Treatment / Management
The treatment aims to prevent malignancy transformation and to preserve the
normal tissue and function. Since the disease commonly occurs in young people
and it frequently remits spontaneously, the management of BP is generally
conservative. Without treatment, BP lesions may regress in an average of 8
months. Treatment modalities include locally ablative or destructive therapies such
as carbon dioxide (CO2) laser vaporization, cryotherapy, electrocoagulation, 5-
aminolevulinic acid-mediated photodynamic therapy (ALA-PDT), excisional
surgery, and 5 fluorouracil (5FU). Moreover, topical imiquimod cream 5% once a
day on an alternate day for one month has proven good results on limited lesions of
BP with viral clearance in some cases. However, relapse often occurs with all
treatment modalities.
Differential Diagnosis
Genital warts
Psoriasis
Lichen planus
Condylomata acuminate
Seborrheic keratosis
Pigmented Bowen’s disease
Melanocytic Nevus
cutaneous squamous cell carcinoma
Warty dyskeratoma
Prognosis
BP has a variable course. Lesions may regress spontaneously or persist for several
years with older persons or immunocompromised patients.

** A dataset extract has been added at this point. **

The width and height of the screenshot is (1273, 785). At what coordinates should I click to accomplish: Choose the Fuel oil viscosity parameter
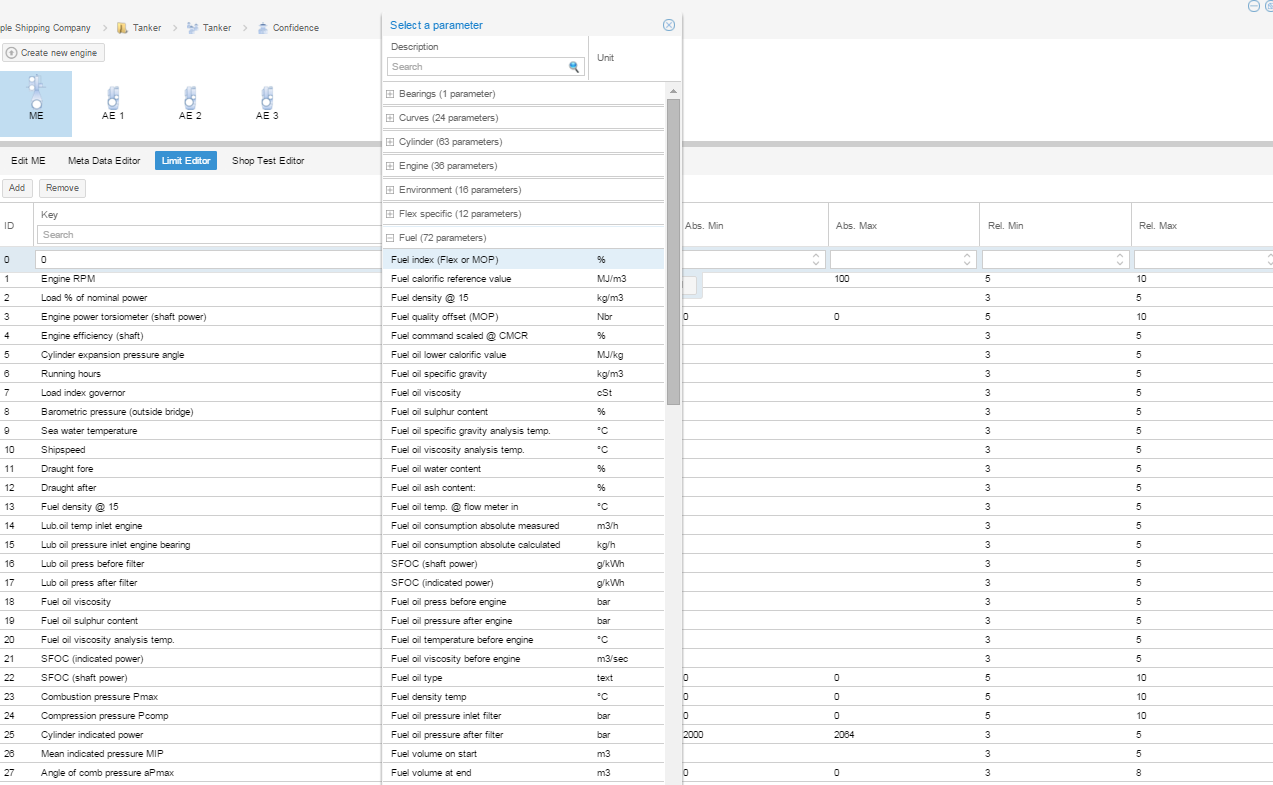click(439, 393)
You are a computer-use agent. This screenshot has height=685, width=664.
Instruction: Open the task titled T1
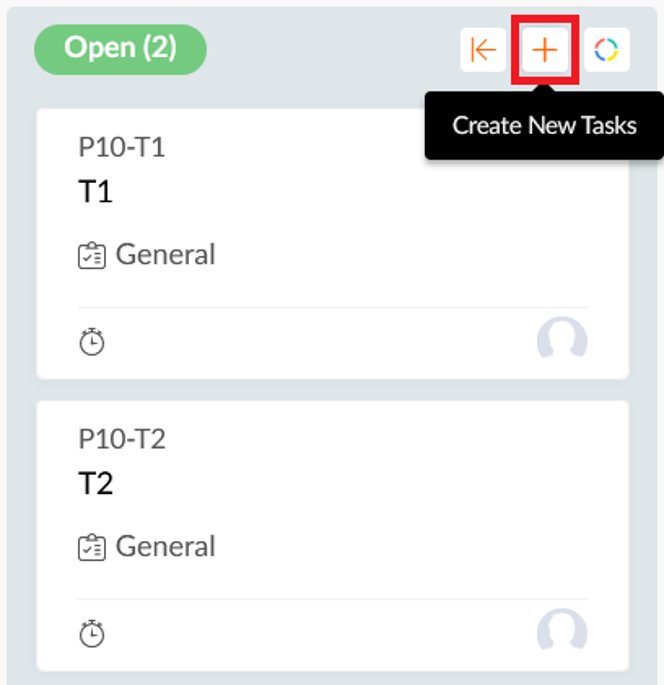(x=96, y=191)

It may rarely transform
into Bowen’s disease or invasive squamous cell carcinoma.
Complications
Transformation into invasive squamous cell carcinoma is rare and occurs in less
than 1 % of cases, especially in immunocompromised individuals. Females with
BP lesions and sexual partners of male patients are at high risk of cervical or
vulvar carcinomas because of the infection with a potentially oncogenic HPV.